• TASK PROMPT:
Write the entries out again. Every character must match.

(Items from a data source)
******************************

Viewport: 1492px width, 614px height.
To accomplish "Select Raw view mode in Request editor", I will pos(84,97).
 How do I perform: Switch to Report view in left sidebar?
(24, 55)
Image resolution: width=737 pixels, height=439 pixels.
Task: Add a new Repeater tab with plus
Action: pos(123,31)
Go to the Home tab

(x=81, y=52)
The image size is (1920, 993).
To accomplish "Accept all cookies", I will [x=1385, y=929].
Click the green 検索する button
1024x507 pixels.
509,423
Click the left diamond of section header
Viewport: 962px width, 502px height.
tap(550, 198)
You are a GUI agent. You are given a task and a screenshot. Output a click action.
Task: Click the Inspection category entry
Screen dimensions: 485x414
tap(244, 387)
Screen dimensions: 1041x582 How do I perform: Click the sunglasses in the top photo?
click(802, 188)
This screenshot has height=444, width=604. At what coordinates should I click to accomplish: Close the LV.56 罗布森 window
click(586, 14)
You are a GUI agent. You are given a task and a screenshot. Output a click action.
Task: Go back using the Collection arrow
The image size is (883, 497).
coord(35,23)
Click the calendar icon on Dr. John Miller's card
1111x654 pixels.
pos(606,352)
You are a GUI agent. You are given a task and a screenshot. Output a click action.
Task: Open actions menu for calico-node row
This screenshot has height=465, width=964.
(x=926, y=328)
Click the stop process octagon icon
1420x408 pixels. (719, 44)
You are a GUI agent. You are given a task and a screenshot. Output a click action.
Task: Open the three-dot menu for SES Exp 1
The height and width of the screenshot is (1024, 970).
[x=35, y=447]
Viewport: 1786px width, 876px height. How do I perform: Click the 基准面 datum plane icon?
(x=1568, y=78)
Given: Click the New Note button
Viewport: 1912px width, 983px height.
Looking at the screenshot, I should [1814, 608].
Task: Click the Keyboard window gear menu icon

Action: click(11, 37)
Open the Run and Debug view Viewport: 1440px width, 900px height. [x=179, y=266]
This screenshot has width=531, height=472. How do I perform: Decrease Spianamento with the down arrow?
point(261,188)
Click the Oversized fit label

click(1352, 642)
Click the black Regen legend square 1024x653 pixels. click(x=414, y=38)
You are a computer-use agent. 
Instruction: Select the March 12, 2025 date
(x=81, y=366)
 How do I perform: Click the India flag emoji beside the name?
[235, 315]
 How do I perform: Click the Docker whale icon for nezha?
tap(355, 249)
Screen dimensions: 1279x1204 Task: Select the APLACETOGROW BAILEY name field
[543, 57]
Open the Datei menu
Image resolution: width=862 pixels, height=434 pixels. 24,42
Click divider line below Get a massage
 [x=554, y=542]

******************************

• SOLVED PROBLEM:
Viewport: 1492px width, 614px height.
To accomplish "Select Raw view mode in Request editor", I will pos(84,97).
 How do I perform: Switch to Report view in left sidebar?
(24, 55)
Image resolution: width=737 pixels, height=439 pixels.
Task: Add a new Repeater tab with plus
Action: pos(123,31)
Go to the Home tab

(x=81, y=52)
The image size is (1920, 993).
To accomplish "Accept all cookies", I will [x=1385, y=929].
Click the green 検索する button
1024x507 pixels.
509,423
Click the left diamond of section header
Viewport: 962px width, 502px height.
tap(550, 198)
You are a GUI agent. You are given a task and a screenshot. Output a click action.
Task: Click the Inspection category entry
Screen dimensions: 485x414
tap(244, 387)
Screen dimensions: 1041x582 How do I perform: Click the sunglasses in the top photo?
click(802, 188)
This screenshot has height=444, width=604. At what coordinates should I click to accomplish: Close the LV.56 罗布森 window
click(586, 14)
You are a GUI agent. You are given a task and a screenshot. Output a click action.
Task: Go back using the Collection arrow
The image size is (883, 497).
coord(35,23)
Click the calendar icon on Dr. John Miller's card
1111x654 pixels.
pos(606,352)
You are a GUI agent. You are given a task and a screenshot. Output a click action.
Task: Open actions menu for calico-node row
This screenshot has height=465, width=964.
(x=926, y=328)
Click the stop process octagon icon
1420x408 pixels. (719, 44)
You are a GUI agent. You are given a task and a screenshot. Output a click action.
Task: Open the three-dot menu for SES Exp 1
The height and width of the screenshot is (1024, 970).
[x=35, y=447]
Viewport: 1786px width, 876px height. How do I perform: Click the 基准面 datum plane icon?
(x=1568, y=78)
Given: Click the New Note button
Viewport: 1912px width, 983px height.
Looking at the screenshot, I should [1814, 608].
Task: Click the Keyboard window gear menu icon

Action: click(11, 37)
Open the Run and Debug view Viewport: 1440px width, 900px height. [x=179, y=266]
This screenshot has width=531, height=472. How do I perform: Decrease Spianamento with the down arrow?
point(261,188)
Click the Oversized fit label

click(1352, 642)
Click the black Regen legend square 1024x653 pixels. click(x=414, y=38)
You are a computer-use agent. 
Instruction: Select the March 12, 2025 date
(x=81, y=366)
 How do I perform: Click the India flag emoji beside the name?
[235, 315]
 How do I perform: Click the Docker whale icon for nezha?
tap(355, 249)
Screen dimensions: 1279x1204 Task: Select the APLACETOGROW BAILEY name field
[543, 57]
Open the Datei menu
Image resolution: width=862 pixels, height=434 pixels. 24,42
Click divider line below Get a massage
 [x=554, y=542]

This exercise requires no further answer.